*EXERCISE DESCRIPTION*. Type out the data again. Keep every line exactly the same.

(Records contained in a dataset)
# # # # #
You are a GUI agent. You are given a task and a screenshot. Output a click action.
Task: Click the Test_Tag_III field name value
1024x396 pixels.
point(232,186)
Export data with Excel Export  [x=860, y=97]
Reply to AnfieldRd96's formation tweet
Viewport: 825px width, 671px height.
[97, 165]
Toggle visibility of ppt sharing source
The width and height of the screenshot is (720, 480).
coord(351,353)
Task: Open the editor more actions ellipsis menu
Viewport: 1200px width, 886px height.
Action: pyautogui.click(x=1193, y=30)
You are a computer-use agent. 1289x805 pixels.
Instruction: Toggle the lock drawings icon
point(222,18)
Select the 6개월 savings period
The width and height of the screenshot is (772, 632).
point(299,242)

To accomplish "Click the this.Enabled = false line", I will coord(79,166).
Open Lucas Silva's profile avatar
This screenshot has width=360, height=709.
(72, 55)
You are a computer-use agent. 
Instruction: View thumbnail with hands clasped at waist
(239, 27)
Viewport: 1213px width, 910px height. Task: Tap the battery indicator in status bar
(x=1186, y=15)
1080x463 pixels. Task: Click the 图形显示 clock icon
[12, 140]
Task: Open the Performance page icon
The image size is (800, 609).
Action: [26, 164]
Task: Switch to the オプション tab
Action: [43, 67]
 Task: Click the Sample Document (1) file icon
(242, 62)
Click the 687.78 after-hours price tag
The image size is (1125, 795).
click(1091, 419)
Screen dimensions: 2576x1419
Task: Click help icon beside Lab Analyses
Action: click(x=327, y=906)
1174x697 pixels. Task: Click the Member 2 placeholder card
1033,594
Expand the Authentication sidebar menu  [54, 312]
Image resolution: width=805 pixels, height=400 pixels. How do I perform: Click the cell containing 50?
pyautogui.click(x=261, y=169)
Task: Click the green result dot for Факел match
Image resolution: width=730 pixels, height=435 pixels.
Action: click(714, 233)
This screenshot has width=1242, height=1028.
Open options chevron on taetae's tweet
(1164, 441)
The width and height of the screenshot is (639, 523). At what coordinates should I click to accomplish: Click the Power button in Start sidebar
# # # # #
*ANSWER FOR THIS EXERCISE*.
You are a GUI agent. You are given a task and a screenshot. Output a click action.
Task: Click the Test_Tag_III field name value
1024x396 pixels.
point(232,186)
Export data with Excel Export  [x=860, y=97]
Reply to AnfieldRd96's formation tweet
Viewport: 825px width, 671px height.
[97, 165]
Toggle visibility of ppt sharing source
The width and height of the screenshot is (720, 480).
coord(351,353)
Task: Open the editor more actions ellipsis menu
Viewport: 1200px width, 886px height.
Action: pyautogui.click(x=1193, y=30)
You are a computer-use agent. 1289x805 pixels.
Instruction: Toggle the lock drawings icon
point(222,18)
Select the 6개월 savings period
The width and height of the screenshot is (772, 632).
point(299,242)

To accomplish "Click the this.Enabled = false line", I will coord(79,166).
Open Lucas Silva's profile avatar
This screenshot has width=360, height=709.
(72, 55)
You are a computer-use agent. 
Instruction: View thumbnail with hands clasped at waist
(239, 27)
Viewport: 1213px width, 910px height. Task: Tap the battery indicator in status bar
(x=1186, y=15)
1080x463 pixels. Task: Click the 图形显示 clock icon
[12, 140]
Task: Open the Performance page icon
The image size is (800, 609).
Action: [26, 164]
Task: Switch to the オプション tab
Action: [43, 67]
 Task: Click the Sample Document (1) file icon
(242, 62)
Click the 687.78 after-hours price tag
The image size is (1125, 795).
click(1091, 419)
Screen dimensions: 2576x1419
Task: Click help icon beside Lab Analyses
Action: click(x=327, y=906)
1174x697 pixels. Task: Click the Member 2 placeholder card
1033,594
Expand the Authentication sidebar menu  [54, 312]
Image resolution: width=805 pixels, height=400 pixels. How do I perform: Click the cell containing 50?
pyautogui.click(x=261, y=169)
Task: Click the green result dot for Факел match
Image resolution: width=730 pixels, height=435 pixels.
Action: click(714, 233)
This screenshot has width=1242, height=1028.
Open options chevron on taetae's tweet
(1164, 441)
The width and height of the screenshot is (639, 523). At what coordinates should I click to accomplish: Click the Power button in Start sidebar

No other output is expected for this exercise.